The Sugar Shacks are where the sap of the maple tree is boiled and made into maple syrup. Most Sugar Shacks in Quebec are only open during sugaring off season – which is normally the spring. Many families traditionally spend their Easter dinner together at a Sugar Shack, eating traditional Quebec food and lots of maple sugar.
Since it was the summer when I was visiting Canada, I visited the Sucrerie de la Montagne, which is open year round. This sugar shack has been designated a “Site du Patrimoine Québécois” or Quebec Heritage Site, and it adheres to the traditional way of gathering the tree sap by hand. What it should be designated as is “Place I’d Get Fat if I Ate There More Than Once.”
The food. Oh the food! The quantity was amazing. There were things I’d never heard of like Christ’s Ears (Oreilles de crisse) which were some sort of fried pork thing, homemade bread, pea soup, and meat pie. Flight after flight of traditional Quebec fare, which you then dump ample maple syrup over. I can see why you would return year after year… but only once a year!

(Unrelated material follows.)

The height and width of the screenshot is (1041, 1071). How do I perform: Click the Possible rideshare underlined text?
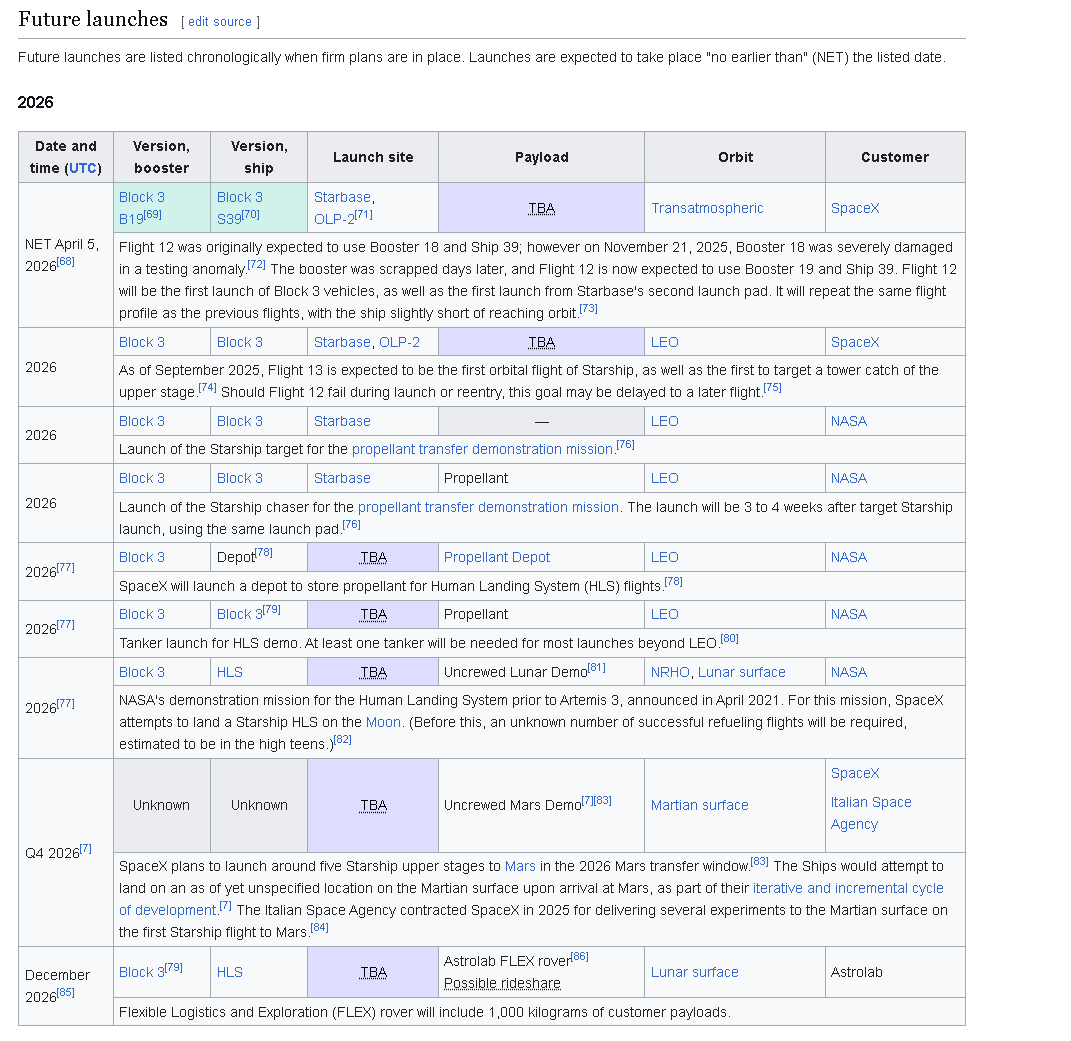(502, 984)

When I was walking around the dimly lit eating area after over indulging in syrup drenched food, I found a yellowed newspaper article from decades earlier with several recipes listed. Here is one of them, a maple sugar pie recipe. I had this for desert (which I obviously needed since I consumed only a years worth of sugar during the rest of the meal), and it was great!
Authentic Sugar Shack Recipe – Maple Sugar Pie
Put milk in the top of a double boiler and when hot add the beaten yolks to which has been added a little hot milk.
Mix together the maple sugar and flour and whisk gradually into the hot milk. Remove from heat and add salt and butter. Cool. Pour into a baked pie crust and chill. Serve with whipped cream.
Even if you can’t visit your own sugar shack, you can have a taste of it at home. Give it a try and let me know what you think!
Just to the west of Montreal, the Sucrerie de la Montagne would make a great half-day trip for the whole family.
I visited the Sucrerie de la Montagne as a guest on a G Adventures trip – The Quebec and Ontario Explorer.